- _To do_
Output the lines between the one holding "Task: Open the Find Us page" and the one holding "Looking at the screenshot, I should (36, 67).", inclusive, as a two-column CSV with columns named instruction and click_action. Give one row per line set, with its text and answer each in a single quoted field and line breaks replaced by spaces.

- _Dataset rows_

- - - - - - -

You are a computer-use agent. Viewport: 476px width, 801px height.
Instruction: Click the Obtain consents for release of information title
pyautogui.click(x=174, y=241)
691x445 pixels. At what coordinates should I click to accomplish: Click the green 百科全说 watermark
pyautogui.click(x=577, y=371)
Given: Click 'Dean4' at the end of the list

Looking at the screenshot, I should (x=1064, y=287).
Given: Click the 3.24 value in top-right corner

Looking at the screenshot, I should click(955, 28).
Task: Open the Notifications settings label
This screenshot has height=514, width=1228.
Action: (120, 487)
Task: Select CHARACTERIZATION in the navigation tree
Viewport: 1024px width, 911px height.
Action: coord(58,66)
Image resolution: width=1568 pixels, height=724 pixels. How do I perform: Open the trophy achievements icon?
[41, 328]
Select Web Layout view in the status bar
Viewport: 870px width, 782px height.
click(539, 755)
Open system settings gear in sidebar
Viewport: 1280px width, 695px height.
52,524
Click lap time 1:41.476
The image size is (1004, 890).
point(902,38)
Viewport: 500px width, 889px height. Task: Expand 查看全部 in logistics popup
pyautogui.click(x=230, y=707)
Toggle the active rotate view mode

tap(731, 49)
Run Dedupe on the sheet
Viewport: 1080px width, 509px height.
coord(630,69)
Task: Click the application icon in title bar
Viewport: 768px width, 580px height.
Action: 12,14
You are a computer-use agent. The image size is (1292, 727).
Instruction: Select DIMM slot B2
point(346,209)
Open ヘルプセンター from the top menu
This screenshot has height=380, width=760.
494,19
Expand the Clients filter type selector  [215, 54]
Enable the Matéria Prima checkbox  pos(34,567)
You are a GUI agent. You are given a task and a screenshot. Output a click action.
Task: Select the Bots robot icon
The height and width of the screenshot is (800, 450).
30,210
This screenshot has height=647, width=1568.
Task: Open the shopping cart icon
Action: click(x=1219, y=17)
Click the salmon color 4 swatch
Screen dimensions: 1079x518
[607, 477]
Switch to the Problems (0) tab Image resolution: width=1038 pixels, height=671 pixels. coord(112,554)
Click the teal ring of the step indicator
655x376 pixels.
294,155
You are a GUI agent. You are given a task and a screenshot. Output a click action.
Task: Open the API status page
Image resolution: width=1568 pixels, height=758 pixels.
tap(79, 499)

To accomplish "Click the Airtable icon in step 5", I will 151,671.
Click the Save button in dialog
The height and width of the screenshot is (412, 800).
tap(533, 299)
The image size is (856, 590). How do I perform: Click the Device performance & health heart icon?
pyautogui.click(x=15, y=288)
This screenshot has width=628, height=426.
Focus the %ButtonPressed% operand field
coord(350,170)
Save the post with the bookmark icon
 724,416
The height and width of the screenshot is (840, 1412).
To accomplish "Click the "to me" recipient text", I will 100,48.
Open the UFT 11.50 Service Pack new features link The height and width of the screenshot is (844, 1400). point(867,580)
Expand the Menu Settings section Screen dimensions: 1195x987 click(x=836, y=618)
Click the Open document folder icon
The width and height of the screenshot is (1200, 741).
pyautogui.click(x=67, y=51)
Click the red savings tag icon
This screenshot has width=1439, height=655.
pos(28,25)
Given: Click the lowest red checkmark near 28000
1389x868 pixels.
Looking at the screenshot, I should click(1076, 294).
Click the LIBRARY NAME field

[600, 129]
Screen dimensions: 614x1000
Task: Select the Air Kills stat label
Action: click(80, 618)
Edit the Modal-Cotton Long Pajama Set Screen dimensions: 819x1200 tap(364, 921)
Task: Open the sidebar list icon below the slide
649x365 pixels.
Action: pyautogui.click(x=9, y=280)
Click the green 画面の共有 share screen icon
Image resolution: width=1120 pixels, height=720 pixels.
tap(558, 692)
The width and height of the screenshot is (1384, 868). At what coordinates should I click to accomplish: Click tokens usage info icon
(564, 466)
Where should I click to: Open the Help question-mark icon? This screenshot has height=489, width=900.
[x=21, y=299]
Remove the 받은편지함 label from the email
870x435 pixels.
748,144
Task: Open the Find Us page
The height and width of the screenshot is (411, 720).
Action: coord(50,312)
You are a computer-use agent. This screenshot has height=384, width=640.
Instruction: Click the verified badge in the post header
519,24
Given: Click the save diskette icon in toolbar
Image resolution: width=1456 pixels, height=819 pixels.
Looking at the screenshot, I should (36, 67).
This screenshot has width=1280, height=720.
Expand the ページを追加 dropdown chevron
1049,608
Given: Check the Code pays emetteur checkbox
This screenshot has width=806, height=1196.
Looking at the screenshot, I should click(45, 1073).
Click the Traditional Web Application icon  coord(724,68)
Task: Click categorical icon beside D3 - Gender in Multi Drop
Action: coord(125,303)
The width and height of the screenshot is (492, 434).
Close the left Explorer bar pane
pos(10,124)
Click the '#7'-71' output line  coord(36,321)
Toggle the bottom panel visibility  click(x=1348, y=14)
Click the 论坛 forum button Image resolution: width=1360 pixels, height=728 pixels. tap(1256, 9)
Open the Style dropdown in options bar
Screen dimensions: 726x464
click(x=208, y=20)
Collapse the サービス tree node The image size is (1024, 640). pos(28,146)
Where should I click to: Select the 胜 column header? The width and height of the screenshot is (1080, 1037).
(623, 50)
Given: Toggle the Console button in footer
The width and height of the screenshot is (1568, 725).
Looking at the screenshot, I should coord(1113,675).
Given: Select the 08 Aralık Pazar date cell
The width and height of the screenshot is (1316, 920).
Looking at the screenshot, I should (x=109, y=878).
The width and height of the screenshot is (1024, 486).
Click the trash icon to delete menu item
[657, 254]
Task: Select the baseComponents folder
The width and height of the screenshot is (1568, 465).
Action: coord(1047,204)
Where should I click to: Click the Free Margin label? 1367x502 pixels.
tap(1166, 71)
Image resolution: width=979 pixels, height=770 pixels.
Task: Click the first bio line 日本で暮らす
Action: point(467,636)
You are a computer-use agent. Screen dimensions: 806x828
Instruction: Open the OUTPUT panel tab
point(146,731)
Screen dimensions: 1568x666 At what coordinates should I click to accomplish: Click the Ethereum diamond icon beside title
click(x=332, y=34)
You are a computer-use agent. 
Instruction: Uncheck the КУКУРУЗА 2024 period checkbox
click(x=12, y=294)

- - - - - - -

- _Response to this task_
instruction,click_action
"Task: Open the Find Us page The height and width of the screenshot is (411, 720).","Action: coord(50,312)"
"You are a computer-use agent. This screenshot has height=384, width=640. Instruction: Click the verified badge in the post header","519,24"
"Given: Click the save diskette icon in toolbar Image resolution: width=1456 pixels, height=819 pixels.","Looking at the screenshot, I should (36, 67)."